> **Work to do**
Format the rows from the line with "Given: Click the Operator" up to and including the line with "coord(57,559)" as a two-column CSV with the headers request and answer, one line per row. Put each value in a single quoted field and replace any line breaks inside it with spaces.

* Begin Data extract *

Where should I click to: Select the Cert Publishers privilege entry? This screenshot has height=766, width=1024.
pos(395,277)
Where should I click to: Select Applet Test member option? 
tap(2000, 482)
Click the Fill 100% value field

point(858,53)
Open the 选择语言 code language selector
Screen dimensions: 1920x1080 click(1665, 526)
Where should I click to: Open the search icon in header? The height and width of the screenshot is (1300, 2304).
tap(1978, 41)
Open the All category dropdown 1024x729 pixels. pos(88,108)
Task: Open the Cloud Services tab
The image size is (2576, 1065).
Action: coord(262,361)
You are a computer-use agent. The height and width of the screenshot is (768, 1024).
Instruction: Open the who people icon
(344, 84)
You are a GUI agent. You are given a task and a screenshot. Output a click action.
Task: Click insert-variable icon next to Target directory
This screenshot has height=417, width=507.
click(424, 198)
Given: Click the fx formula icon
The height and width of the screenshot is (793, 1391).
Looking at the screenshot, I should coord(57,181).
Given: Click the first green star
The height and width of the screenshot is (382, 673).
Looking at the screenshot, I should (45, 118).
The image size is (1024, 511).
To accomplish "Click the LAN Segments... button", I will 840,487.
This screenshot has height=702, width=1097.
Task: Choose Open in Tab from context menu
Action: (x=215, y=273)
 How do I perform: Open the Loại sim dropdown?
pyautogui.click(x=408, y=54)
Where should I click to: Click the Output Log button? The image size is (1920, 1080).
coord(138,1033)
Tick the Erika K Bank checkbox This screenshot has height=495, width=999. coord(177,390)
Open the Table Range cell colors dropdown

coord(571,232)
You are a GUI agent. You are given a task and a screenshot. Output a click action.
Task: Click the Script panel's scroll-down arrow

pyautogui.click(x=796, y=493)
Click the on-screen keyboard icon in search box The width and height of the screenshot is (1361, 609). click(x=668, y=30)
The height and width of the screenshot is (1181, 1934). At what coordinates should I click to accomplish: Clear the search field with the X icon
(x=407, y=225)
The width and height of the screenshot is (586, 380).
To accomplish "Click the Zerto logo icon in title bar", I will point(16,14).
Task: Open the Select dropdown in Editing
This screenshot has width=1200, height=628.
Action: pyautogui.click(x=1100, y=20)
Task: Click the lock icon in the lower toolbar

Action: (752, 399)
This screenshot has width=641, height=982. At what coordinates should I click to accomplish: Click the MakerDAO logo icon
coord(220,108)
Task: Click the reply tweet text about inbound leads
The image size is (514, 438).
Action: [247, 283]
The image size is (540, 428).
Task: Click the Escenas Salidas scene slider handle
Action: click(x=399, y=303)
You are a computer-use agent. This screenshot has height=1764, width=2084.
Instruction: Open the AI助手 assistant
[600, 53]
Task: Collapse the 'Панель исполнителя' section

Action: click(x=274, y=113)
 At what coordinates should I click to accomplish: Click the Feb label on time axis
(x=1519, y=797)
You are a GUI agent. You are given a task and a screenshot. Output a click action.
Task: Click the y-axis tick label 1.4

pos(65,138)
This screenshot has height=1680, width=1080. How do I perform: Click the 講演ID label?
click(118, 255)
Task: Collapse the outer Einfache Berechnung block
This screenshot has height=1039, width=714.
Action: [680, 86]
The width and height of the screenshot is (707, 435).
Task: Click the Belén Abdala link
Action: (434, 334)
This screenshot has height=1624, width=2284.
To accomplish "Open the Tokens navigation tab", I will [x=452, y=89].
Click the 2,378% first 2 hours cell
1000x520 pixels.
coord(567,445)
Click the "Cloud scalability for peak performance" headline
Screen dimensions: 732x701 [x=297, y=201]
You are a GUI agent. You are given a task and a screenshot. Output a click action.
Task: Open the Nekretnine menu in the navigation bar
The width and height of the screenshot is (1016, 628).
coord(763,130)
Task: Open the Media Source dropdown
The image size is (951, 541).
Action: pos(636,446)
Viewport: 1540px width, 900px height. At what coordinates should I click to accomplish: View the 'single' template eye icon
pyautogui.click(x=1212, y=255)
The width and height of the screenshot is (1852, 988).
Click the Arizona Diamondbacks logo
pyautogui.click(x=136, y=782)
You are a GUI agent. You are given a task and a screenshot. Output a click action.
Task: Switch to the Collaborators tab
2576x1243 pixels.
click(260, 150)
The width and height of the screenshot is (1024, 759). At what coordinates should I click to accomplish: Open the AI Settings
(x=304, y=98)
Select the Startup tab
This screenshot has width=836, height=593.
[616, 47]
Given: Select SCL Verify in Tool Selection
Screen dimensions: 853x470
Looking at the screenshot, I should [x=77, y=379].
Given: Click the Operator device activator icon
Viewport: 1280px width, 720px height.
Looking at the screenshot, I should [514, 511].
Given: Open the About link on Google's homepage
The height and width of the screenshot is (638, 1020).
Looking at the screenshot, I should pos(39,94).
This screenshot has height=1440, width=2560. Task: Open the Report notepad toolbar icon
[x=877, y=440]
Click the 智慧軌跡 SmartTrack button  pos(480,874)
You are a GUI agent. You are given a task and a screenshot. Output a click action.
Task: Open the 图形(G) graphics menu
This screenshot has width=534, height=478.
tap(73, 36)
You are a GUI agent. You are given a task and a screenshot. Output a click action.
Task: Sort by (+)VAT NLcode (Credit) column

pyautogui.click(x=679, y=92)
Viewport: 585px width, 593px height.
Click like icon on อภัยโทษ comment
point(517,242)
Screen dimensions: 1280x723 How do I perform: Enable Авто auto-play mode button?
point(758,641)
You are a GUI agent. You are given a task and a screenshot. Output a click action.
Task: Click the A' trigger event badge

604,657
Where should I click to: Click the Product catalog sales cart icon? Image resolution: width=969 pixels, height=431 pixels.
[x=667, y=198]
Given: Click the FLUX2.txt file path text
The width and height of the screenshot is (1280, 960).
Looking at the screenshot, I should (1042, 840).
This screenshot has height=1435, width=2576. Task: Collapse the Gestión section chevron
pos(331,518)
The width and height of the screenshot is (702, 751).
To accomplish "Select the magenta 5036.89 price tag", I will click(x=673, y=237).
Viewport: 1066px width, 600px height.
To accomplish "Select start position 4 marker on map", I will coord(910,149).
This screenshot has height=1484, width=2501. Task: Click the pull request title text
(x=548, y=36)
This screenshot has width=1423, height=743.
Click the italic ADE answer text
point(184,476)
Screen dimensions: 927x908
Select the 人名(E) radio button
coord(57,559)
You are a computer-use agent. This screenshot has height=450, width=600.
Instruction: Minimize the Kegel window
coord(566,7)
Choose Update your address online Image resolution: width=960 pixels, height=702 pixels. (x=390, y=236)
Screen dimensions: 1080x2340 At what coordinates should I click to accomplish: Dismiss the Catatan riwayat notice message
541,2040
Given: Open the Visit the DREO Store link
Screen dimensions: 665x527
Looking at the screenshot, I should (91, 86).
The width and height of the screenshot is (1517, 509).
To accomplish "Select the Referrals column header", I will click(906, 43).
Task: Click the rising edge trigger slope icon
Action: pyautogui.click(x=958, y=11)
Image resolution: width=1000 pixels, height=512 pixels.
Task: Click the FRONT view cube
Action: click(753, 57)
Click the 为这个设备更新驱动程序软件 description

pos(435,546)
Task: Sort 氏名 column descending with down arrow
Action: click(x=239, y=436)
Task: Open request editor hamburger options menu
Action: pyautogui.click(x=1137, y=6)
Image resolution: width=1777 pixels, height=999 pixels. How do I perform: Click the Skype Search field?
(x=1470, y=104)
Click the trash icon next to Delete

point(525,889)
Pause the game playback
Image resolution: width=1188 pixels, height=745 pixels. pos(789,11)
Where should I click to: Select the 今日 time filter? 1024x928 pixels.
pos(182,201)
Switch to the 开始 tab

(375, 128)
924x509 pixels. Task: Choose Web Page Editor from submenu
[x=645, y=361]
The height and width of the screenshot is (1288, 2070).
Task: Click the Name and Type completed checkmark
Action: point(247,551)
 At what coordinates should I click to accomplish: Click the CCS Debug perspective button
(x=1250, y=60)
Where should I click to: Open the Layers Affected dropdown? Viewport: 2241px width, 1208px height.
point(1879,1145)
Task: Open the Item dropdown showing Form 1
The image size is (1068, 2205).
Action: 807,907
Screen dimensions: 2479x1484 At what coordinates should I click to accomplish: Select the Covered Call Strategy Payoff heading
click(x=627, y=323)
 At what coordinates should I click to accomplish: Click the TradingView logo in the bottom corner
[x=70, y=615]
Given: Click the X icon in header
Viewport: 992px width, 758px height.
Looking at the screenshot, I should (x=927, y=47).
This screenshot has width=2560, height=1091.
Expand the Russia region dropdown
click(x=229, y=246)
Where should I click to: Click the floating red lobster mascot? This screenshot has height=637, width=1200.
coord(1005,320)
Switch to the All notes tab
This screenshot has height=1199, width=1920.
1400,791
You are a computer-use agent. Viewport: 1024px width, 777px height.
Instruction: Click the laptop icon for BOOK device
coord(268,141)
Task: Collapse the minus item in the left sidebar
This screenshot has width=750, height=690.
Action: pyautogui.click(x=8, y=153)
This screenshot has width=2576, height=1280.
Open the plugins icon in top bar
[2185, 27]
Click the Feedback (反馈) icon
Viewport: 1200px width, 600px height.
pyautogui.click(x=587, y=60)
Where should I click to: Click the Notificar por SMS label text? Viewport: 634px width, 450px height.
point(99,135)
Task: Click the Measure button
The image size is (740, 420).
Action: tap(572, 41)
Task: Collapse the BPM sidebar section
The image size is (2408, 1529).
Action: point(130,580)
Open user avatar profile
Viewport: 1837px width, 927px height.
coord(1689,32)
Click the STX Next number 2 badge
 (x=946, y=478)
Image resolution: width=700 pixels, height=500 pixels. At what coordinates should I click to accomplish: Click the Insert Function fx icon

* End Data extract *

> **Response**
request,answer
"Given: Click the Operator device activator icon Viewport: 1280px width, 720px height.","Looking at the screenshot, I should [514, 511]."
"Given: Open the About link on Google's homepage The height and width of the screenshot is (638, 1020).","Looking at the screenshot, I should pos(39,94)."
"This screenshot has height=1440, width=2560. Task: Open the Report notepad toolbar icon","[x=877, y=440]"
"Click the 智慧軌跡 SmartTrack button","pos(480,874)"
"You are a GUI agent. You are given a task and a screenshot. Output a click action. Task: Open the 图形(G) graphics menu This screenshot has width=534, height=478.","tap(73, 36)"
"You are a GUI agent. You are given a task and a screenshot. Output a click action. Task: Sort by (+)VAT NLcode (Credit) column","pyautogui.click(x=679, y=92)"
"Viewport: 585px width, 593px height. Click like icon on อภัยโทษ comment","point(517,242)"
"Screen dimensions: 1280x723 How do I perform: Enable Авто auto-play mode button?","point(758,641)"
"You are a GUI agent. You are given a task and a screenshot. Output a click action. Task: Click the A' trigger event badge","604,657"
"Where should I click to: Click the Product catalog sales cart icon? Image resolution: width=969 pixels, height=431 pixels.","[x=667, y=198]"
"Given: Click the FLUX2.txt file path text The width and height of the screenshot is (1280, 960).","Looking at the screenshot, I should (1042, 840)."
"This screenshot has height=1435, width=2576. Task: Collapse the Gestión section chevron","pos(331,518)"
"The width and height of the screenshot is (702, 751). To accomplish ""Select the magenta 5036.89 price tag"",","I will click(x=673, y=237)."
"Viewport: 1066px width, 600px height. To accomplish ""Select start position 4 marker on map"",","I will coord(910,149)."
"This screenshot has height=1484, width=2501. Task: Click the pull request title text","(x=548, y=36)"
"This screenshot has width=1423, height=743. Click the italic ADE answer text","point(184,476)"
"Screen dimensions: 927x908 Select the 人名(E) radio button","coord(57,559)"